**Records supplied**
==*==

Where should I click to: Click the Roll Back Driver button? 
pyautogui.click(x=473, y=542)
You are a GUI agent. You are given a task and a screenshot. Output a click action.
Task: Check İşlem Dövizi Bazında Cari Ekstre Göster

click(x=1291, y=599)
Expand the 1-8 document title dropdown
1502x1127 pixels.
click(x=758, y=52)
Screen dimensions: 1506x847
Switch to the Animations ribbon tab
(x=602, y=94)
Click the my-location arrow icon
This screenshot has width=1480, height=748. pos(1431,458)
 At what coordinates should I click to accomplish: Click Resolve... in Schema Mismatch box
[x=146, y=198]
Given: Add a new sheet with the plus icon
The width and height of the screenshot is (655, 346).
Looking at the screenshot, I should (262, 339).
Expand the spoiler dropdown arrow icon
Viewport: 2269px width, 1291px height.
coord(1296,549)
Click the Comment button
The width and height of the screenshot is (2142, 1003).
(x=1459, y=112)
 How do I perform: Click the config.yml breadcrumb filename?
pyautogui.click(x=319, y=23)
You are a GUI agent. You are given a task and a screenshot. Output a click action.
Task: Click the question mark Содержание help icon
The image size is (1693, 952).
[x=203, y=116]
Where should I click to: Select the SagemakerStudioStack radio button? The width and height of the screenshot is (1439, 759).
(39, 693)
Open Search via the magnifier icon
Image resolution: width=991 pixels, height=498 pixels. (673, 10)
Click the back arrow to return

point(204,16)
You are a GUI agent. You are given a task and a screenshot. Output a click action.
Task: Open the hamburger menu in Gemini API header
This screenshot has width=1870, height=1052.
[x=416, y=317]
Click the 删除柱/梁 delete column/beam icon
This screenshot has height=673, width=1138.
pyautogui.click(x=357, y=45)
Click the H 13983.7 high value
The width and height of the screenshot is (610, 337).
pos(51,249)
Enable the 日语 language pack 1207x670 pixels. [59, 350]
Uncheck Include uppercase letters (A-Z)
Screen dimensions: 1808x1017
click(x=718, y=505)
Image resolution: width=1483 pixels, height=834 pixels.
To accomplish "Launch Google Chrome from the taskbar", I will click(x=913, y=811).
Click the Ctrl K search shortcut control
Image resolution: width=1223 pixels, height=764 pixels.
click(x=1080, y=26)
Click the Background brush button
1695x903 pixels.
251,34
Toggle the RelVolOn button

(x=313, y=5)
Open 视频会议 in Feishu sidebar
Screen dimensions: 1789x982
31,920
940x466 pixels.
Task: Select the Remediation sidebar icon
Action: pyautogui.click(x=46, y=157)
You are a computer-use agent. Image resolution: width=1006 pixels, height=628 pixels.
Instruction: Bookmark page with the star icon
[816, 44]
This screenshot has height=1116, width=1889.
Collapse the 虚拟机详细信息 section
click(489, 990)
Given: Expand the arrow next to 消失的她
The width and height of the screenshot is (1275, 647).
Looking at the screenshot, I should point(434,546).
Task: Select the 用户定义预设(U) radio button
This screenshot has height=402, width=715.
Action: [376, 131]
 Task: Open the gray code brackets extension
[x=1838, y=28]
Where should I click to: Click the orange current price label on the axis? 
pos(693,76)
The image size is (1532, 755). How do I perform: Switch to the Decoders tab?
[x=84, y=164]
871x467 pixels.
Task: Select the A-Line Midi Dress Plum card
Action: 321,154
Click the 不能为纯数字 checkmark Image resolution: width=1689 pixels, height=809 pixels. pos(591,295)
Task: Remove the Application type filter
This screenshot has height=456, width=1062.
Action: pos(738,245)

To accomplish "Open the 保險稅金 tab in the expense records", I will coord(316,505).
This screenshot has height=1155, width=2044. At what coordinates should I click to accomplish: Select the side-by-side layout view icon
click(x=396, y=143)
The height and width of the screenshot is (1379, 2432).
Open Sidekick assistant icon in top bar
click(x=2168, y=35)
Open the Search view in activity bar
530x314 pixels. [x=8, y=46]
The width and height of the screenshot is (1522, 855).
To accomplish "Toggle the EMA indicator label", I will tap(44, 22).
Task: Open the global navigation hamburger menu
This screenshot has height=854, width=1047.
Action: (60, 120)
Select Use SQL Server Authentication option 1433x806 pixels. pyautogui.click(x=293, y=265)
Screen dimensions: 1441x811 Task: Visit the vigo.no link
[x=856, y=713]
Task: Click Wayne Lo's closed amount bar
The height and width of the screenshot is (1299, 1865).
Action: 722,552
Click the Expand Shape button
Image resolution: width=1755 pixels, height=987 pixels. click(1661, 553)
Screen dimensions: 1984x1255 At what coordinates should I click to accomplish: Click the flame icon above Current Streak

==*==

**Instructions to follow**
Give back, word for word, only the lines above from the line holding "Open 视频会议 in Feishu sidebar" to the line holding "Task: Select the 用户定义预设(U) radio button", both included.

**Completed task**
Open 视频会议 in Feishu sidebar
Screen dimensions: 1789x982
31,920
940x466 pixels.
Task: Select the Remediation sidebar icon
Action: pyautogui.click(x=46, y=157)
You are a computer-use agent. Image resolution: width=1006 pixels, height=628 pixels.
Instruction: Bookmark page with the star icon
[816, 44]
This screenshot has height=1116, width=1889.
Collapse the 虚拟机详细信息 section
click(489, 990)
Given: Expand the arrow next to 消失的她
The width and height of the screenshot is (1275, 647).
Looking at the screenshot, I should point(434,546).
Task: Select the 用户定义预设(U) radio button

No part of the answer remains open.